Let’s aim for 100% occupancy so let’s take 96 threads per block and 8 registers per thread or 128 threads per block and 10 registers per thread (and very small amount of shared memory so that it will not be the limiting factor). This really gives the maximal 24 active warps, 8 active blocks and 768 active threads or in the second case 24 active warps, 6 active blocks and 768 active threads per multiprocessor.

What I don’t understand is why can’t I have more registers per thread while maintaining 100% occupancy when registers come in multiples of 64 anyway? It seems 8192 / 768 = 10 registers per thread is a hard cut off for 100% occupancy but then what’s the meaning of having registers per thread in multiples of 64?

This is a little confusing in the programming guide (fixed in next version), thanks for pointing it out. It’s not that registered are allocated in multiples of 64…

Here’s the new info that will be in the programming guide:

Several blocks can be processed by the same multiprocessor concurrently by allocating the multiprocessor’s registers and shared memory among the blocks. More precisely, the number of registers available per thread is equal to:

N_registersPerMultiprocessor / CEIL(N_concurrentBlocks*N_threadsPerBlock, 64)

where N_registersPerMultiprocessor is the total number of registers per multiprocessor, N_concurrentBlocks is the number of concurrent blocks, N_threadsPerBlock is the number of threads per block, and CEIL(X, 64) means rounded up to the nearest multiple of 64.

(So the 64 is not referring to registers, but to threads)

Mark

Thanks Mark, makes more sense now.

Then the conclusion is really that 100% occupancy really implies a 10 registers/thread limit. Good to know :)

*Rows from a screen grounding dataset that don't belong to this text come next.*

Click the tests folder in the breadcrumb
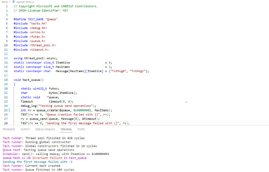269x172 pixels. tap(4, 2)
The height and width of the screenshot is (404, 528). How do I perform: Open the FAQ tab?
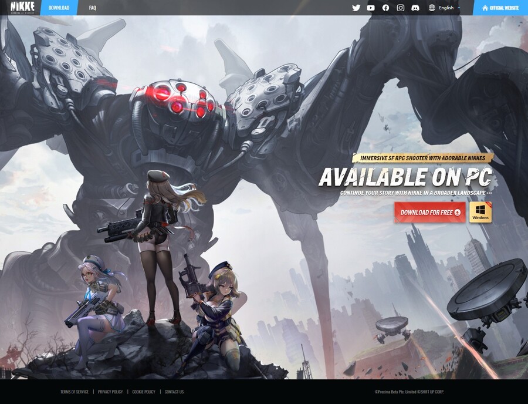click(93, 8)
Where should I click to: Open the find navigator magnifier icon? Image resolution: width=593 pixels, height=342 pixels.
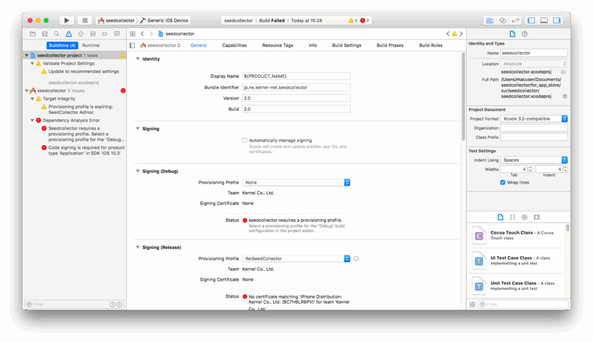(57, 34)
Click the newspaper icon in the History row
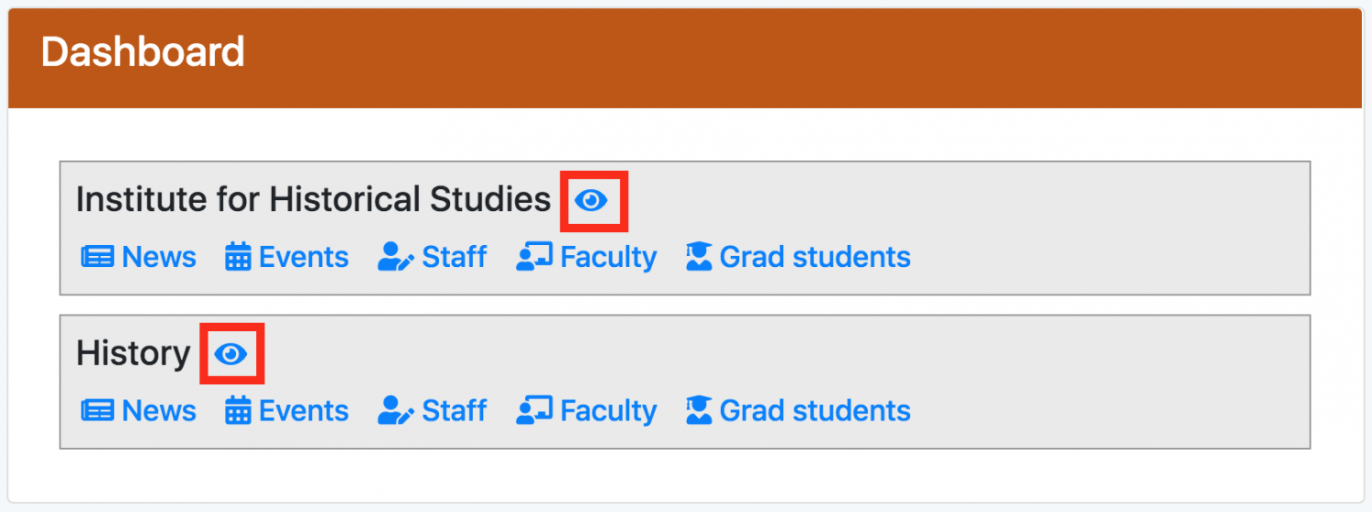The image size is (1372, 512). [97, 411]
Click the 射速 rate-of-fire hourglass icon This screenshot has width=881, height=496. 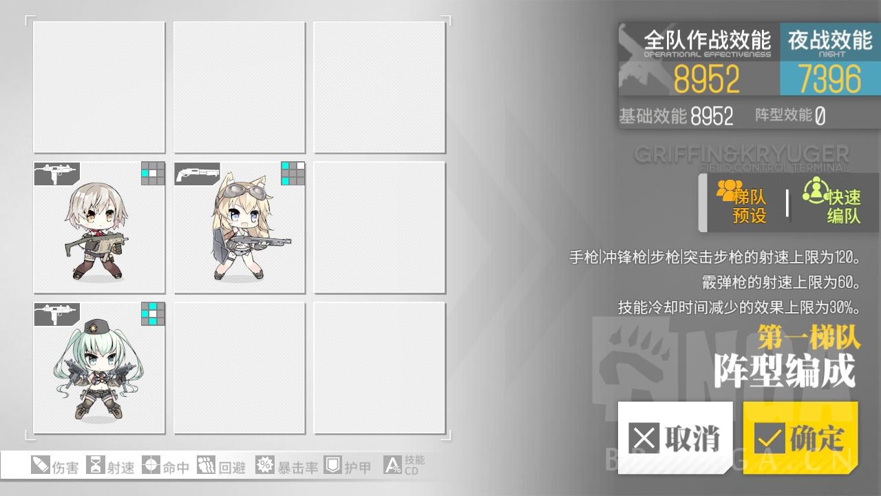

Yes. Another way to look at it is that if you are limited to less than 100% occupancy by shared memory usage or thread count (greater than 384 threads per block), then you can use extra registers “for free”. And vice versa: if you are limited by thread count or register usage, you can use more shared memory per block. If you are limited by either shared memory or register usage, then you can possibly use more threads per block to increase occupancy.

Mark